Un hombre apareció en el balcón. Era Henri, con la misma apariencia que la última vez que lo había visto; el cabello castaño peinado hacia atrás, rasurado, sin gafas, un sujeto guapo de cabeza bien proporcionada que podía adoptar otra identidad con un bigote, un parche en el ojo o una gorra de béisbol.

—Ben, deja el maletín en el coche —dijo.

—Pero el contrato…

—Yo buscaré tu maletín. Pero ahora sal del coche y por favor deja el móvil en el asiento. Gracias.

Una parte de mí gritaba: «Lárgate de aquí. Enciende el motor y márchate». Pero una voz interior opuesta insistía en que, si abandonaba en ese momento, no habría ganado nada. Henri seguiría suelto y podría matarnos en cualquier momento, y sólo porque le había desobedecido.

Aparté la mano del maletín y lo dejé en el coche junto con el móvil. Henri bajó corriendo la escalera y me dijo que apoyara las manos en el capó. Luego me cacheó con pericia.

—Pon las manos a la espalda, Ben —dijo con amable tranquilidad. Sólo que me apoyaba el cañón de una pistola en la columna vertebral.

La última vez que le di la espalda a Henri, él me había dejado fuera de combate de un culatazo en la nuca. Ni siquiera pensé demasiado, sólo usé el instinto y el entrenamiento.

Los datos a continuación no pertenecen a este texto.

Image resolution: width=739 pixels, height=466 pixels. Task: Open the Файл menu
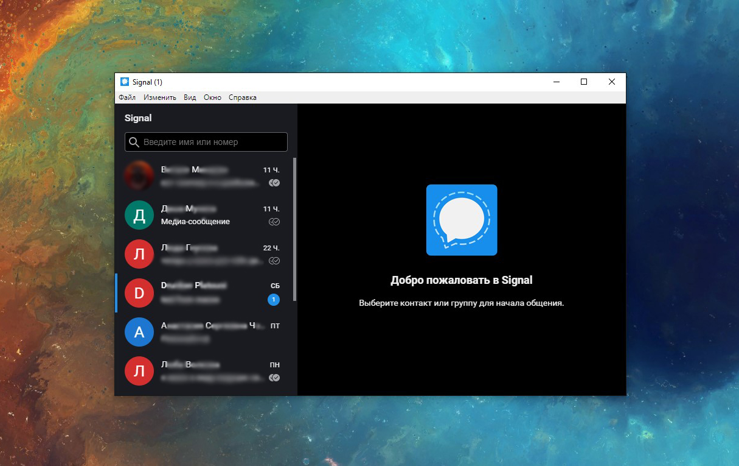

Me moví al costado, dispuesto a girar para desarmarlo, pero lo que vino a continuación fue una oleada de dolor.

Los brazos de Henri me estrujaron como un tornillo de banco y me derribó. Fue una caída violenta y dolorosa, pero no tenía tiempo para examinar mi estado. Henri estaba encima de mí, su pecho sobre mi espalda, sus piernas entrelazadas con las mías. Me enganchó con los pies de tal modo que nuestros cuerpos quedaron unidos y su peso me aplastaba contra la calzada. Sentí la presión del cañón del arma en la oreja.

—¿Alguna otra idea? —dijo—. Venga, Ben, ¿quieres intentarlo de nuevo?